* EXERCISE INSTRUCTIONS *
A: Translate into Spanish the following sentence from the article on the delayed rabbit virus release: "The Korean virus has been successfully released in Australia."
B: In the article on the delayed rabbit virus release, duplicate the passage from "He said he would" to "from this autumn." without any changes.
=== SELECTED EXCERPT ===
Otago regional councillor Michael Laws has called the delay in the release of a new variant of the rabbit haemorrhagic disease virus a “botch-up”.
It was announced last week the virus would not be released until autumn 2018, after it was initially hoped it would be released this year.
Cr Laws said he was demanding the “full facts” behind the delay, which “would see Central Otago’s rabbit plague continue for at least another year.”
He said he would utilising both official and informal channels “to identify the log-jams and the potential threat that this virus never be released”.
“It strains credulity, and the patience of our Central communities, that a relatively simple approval process can become so complex and time-consuming.
“The Korean virus has been successfully released in Australia. They can do it, New Zealand can’t. Why?”
Cr Laws said Dunstan councillors on the Otago Regional Council had been warning of a rabbit plague for the past three years. In return, both they and their communities had been assured help was on the way and that the Korean RHDV1 strain would be operational from this autumn.
“Then this week the brakes get slammed on.
=== SOURCE INFORMATION ===
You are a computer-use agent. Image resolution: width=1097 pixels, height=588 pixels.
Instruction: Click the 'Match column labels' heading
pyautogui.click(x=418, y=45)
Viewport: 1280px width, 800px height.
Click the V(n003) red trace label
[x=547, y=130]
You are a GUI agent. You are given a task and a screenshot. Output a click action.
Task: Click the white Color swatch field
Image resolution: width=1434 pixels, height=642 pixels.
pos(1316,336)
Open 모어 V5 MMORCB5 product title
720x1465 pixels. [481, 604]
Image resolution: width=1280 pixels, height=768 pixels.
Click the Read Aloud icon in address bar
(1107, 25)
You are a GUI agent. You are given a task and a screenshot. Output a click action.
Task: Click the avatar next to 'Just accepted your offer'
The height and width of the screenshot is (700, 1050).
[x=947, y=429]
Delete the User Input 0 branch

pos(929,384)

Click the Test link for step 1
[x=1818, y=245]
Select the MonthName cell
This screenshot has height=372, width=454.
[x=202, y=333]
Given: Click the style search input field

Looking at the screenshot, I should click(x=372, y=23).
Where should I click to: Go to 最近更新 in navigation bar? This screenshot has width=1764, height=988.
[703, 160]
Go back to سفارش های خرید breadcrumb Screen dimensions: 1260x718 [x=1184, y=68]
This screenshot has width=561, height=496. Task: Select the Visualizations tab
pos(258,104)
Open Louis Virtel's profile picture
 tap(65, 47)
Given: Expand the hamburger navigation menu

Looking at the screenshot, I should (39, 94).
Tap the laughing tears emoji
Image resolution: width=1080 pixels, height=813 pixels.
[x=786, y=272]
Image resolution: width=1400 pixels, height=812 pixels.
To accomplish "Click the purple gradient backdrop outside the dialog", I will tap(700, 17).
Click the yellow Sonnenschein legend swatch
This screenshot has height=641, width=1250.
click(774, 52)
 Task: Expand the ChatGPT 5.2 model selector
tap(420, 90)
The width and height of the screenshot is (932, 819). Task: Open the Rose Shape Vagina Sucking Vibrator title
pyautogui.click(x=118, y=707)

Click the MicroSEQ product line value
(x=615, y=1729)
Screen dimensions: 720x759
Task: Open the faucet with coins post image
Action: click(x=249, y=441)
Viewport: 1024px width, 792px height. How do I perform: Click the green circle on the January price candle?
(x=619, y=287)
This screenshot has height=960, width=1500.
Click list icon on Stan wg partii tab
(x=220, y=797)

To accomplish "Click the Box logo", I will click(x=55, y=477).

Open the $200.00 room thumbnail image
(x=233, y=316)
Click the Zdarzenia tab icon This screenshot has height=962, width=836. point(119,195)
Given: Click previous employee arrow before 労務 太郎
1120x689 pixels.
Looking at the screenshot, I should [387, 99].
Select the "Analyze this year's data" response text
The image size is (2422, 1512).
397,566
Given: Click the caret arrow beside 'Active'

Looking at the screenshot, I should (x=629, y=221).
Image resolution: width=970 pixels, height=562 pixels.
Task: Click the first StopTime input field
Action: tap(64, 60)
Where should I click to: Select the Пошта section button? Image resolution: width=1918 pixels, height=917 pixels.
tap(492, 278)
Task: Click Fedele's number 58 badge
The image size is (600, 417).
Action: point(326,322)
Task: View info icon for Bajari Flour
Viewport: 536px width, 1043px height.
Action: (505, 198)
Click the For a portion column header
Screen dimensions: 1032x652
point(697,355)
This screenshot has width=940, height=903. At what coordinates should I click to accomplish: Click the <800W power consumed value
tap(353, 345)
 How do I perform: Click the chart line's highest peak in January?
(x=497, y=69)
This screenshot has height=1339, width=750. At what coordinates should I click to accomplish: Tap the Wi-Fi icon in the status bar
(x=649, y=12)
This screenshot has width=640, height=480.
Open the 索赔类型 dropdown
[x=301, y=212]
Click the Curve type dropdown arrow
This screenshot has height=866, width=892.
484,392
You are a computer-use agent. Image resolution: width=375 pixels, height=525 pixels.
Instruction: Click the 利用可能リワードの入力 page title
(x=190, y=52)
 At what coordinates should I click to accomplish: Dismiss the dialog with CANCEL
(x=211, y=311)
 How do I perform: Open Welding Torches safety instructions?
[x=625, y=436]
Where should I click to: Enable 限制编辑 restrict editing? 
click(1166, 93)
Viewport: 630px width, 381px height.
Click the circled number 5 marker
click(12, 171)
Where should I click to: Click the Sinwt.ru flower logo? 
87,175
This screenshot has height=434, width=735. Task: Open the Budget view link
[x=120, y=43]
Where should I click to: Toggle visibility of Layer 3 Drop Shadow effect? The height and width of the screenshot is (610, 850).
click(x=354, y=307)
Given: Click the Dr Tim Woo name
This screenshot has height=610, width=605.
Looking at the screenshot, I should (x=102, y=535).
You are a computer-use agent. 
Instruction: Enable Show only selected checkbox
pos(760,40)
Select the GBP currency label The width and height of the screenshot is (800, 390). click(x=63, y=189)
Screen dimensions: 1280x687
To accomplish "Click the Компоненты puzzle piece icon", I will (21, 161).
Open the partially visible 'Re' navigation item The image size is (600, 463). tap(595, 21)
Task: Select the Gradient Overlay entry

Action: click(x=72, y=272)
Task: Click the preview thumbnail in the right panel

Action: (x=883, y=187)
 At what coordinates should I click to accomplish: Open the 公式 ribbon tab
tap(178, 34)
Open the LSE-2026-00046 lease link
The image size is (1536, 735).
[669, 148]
===
* RESPONSES TO THE EXERCISE *
A: El virus coreano ha sido liberado con éxito en Australia.

B:
He said he would utilising both official and informal channels “to identify the log-jams and the potential threat that this virus never be released”.
“It strains credulity, and the patience of our Central communities, that a relatively simple approval process can become so complex and time-consuming.
“The Korean virus has been successfully released in Australia. They can do it, New Zealand can’t. Why?”
Cr Laws said Dunstan councillors on the Otago Regional Council had been warning of a rabbit plague for the past three years. In return, both they and their communities had been assured help was on the way and that the Korean RHDV1 strain would be operational from this autumn.